Laline Paull adopts a child’s-eye view – her own, perhaps. What Nature offers to this 7-year-old is a mysterious, wordless connection and comfort. Using a stem of grass and a blade of it as her “papyrus”, she composes letters to her friends, the worms, through a little green postbox on the lawn, the air-vent of an old bomb shelter. “Now it is a portal to a subterranean universe where … a child’s secrets may be unburdened.” This is what is at stake too: the loss of imagination and magic and sweetness.

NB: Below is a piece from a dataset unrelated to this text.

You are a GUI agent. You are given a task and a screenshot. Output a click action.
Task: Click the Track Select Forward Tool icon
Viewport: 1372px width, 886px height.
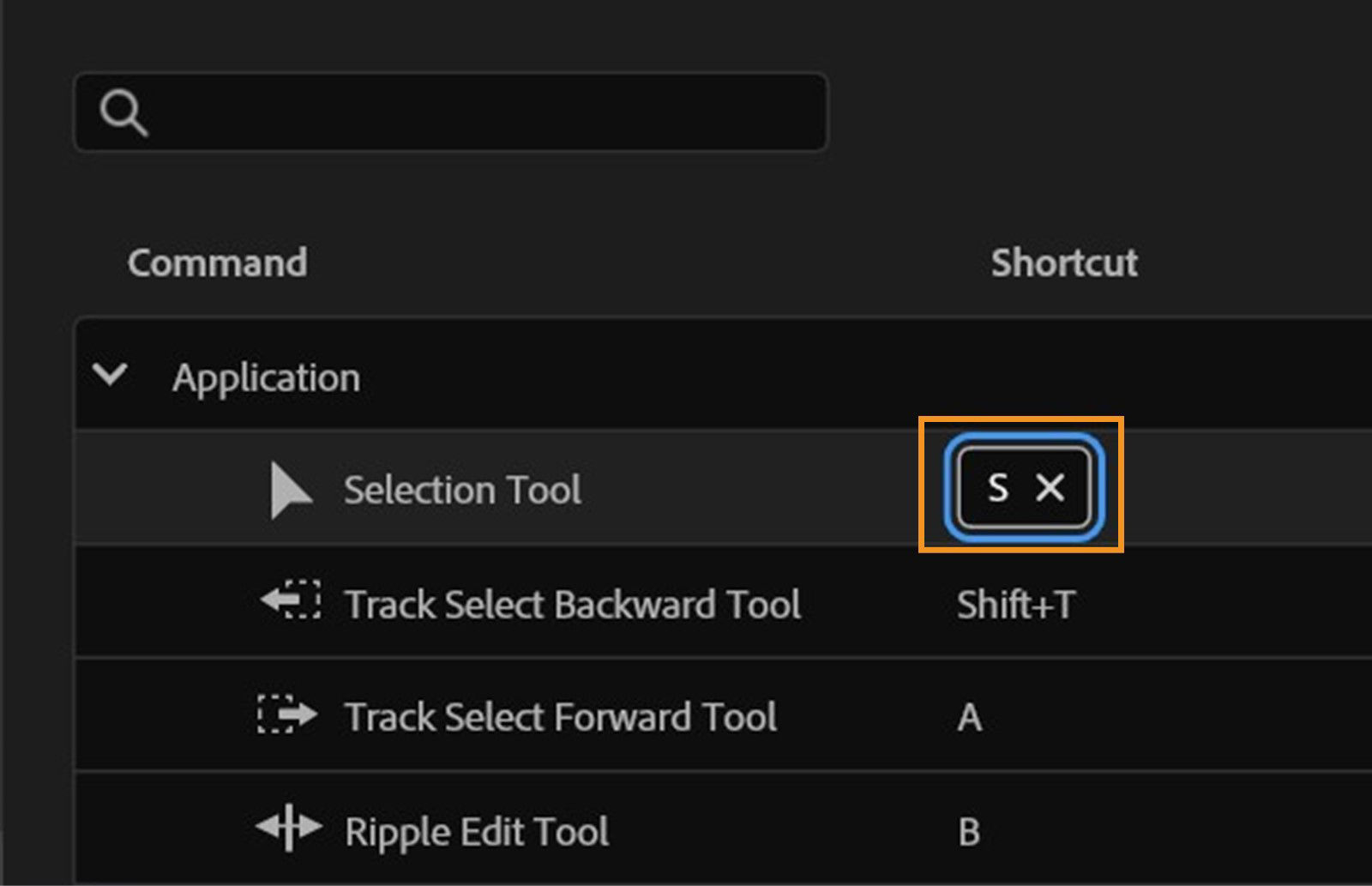coord(288,716)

The Samaúma, a tropical tree native to parts of Latin America and the Caribbean, we learn, speaks powerfully on behalf of the great rainforest: “I cry and lament, I mourn the pain of my Amazon…I am shouting against the disrespect for my beloved forest, the lack of an eco-consciousness.” The Samaúma’s emotive pull – as channelled by the Bishop of the Anglican Diocese of the Amazon and the Artisan Indigenous Women Association from the Alto Rio Negro – is greater than any intellectual discourse.
But it is the indomitable, incandescent spirit of the late ecocide campaigner Polly Higgins that lifts us all, providing succour: “When you look at it, ninety-three people in the world, that’s it. They happen to be heads of state, but they’re just people… They hold the outcome for people and planet, those ninety-three people. That’s nothing. We can make [change] happen. I see no reason why not.”
The personal, the poetic, the dramatic, the salvo, the call to action: it’s all here, in this timely anthology.